==== Source records

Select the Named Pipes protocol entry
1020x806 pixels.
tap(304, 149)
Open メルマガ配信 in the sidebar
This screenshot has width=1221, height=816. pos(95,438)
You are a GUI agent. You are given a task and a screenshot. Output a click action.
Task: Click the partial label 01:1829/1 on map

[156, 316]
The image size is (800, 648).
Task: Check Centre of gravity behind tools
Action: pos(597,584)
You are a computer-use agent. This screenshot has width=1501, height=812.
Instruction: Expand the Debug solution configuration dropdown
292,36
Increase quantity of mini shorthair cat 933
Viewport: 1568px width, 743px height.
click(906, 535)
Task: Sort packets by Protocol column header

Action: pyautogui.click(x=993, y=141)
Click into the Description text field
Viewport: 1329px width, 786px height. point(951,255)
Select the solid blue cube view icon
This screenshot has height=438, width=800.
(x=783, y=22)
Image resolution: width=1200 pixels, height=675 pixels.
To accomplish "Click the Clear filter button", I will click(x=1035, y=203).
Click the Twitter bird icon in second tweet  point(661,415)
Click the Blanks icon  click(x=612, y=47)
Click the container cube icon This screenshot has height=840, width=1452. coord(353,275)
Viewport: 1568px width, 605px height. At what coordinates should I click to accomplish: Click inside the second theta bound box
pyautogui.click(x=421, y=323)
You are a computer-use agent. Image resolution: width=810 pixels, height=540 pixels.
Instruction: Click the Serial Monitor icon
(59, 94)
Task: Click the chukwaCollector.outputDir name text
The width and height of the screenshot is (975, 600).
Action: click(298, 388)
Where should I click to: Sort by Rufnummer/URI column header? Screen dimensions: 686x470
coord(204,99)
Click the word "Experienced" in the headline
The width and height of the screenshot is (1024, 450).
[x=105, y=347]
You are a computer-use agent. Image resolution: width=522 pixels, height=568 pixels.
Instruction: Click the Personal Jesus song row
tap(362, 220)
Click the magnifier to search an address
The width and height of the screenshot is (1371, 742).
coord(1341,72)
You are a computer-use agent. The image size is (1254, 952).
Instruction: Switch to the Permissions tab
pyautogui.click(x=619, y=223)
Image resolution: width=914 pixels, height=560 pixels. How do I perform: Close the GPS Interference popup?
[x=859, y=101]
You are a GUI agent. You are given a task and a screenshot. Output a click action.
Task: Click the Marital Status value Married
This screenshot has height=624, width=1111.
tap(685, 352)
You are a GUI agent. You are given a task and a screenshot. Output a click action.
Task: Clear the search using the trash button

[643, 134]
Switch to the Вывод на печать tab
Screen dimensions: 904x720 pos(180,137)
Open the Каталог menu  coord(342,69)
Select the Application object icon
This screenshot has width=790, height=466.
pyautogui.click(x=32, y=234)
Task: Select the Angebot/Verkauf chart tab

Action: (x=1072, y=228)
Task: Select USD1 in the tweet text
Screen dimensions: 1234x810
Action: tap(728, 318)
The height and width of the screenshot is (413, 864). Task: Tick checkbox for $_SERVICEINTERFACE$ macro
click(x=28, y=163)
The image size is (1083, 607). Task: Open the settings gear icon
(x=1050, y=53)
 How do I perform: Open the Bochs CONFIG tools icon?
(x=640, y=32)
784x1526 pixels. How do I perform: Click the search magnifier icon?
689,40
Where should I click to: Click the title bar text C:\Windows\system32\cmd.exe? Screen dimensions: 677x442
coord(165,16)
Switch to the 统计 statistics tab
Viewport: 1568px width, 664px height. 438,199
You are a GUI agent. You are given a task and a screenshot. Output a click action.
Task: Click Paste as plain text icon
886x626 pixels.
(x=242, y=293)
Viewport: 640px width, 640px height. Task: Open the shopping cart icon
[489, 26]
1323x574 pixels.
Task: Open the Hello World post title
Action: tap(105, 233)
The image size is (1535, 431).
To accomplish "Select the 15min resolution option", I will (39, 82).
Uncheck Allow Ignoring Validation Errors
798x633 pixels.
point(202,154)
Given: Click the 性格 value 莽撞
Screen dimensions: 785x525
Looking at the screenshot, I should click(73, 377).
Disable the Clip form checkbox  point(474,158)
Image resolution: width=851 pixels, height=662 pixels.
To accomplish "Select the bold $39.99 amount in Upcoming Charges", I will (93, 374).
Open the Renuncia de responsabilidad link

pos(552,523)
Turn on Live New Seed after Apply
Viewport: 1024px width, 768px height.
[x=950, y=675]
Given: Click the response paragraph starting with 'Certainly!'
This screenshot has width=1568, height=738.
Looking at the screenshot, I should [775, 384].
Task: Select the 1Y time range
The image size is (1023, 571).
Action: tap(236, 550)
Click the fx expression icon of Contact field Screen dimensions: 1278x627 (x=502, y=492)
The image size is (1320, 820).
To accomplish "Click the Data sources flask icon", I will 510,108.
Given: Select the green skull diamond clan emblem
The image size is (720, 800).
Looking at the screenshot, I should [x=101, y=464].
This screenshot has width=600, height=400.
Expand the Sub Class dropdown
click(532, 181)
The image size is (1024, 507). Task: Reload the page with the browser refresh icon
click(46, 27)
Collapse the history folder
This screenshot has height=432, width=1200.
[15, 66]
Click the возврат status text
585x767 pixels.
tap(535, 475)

========

Exercise requirements: For every line above that includes the word "computer", return the line.

Solution:
You are a computer-use agent. This screenshot has width=1501, height=812.
You are a computer-use agent. Image resolution: width=810 pixels, height=540 pixels.
You are a computer-use agent. Image resolution: width=522 pixels, height=568 pixels.
You are a computer-use agent. The image size is (1254, 952).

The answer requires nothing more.